[[ Excerpted data open ]]

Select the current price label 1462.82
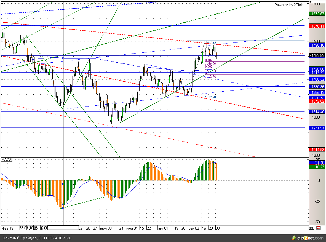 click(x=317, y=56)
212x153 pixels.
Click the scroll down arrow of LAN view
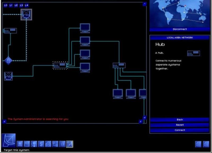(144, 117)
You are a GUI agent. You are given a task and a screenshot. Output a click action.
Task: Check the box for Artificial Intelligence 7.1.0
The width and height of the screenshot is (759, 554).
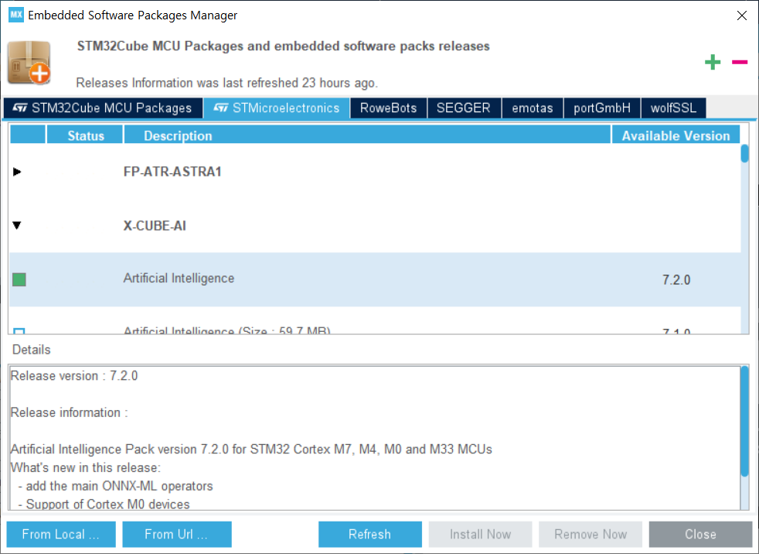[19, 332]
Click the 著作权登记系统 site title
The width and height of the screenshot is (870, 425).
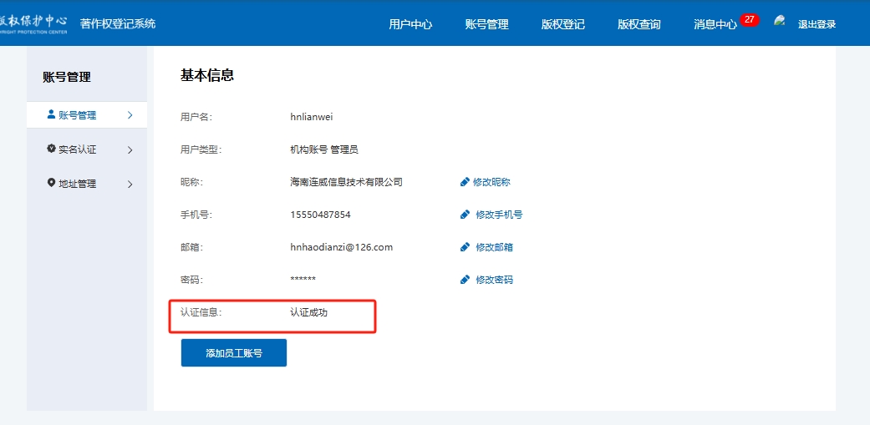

[[ Excerpted data closed ]]

Try it:
Each line from the beginning of the entries up to and including the one containing "Task: Check the" must be restated exactly. Pictures are to be left out.

Answer:
Select the current price label 1462.82
 click(x=317, y=56)
212x153 pixels.
Click the scroll down arrow of LAN view
(144, 117)
You are a GUI agent. You are given a task and a screenshot. Output a click action.
Task: Check the box for Artificial Intelligence 7.1.0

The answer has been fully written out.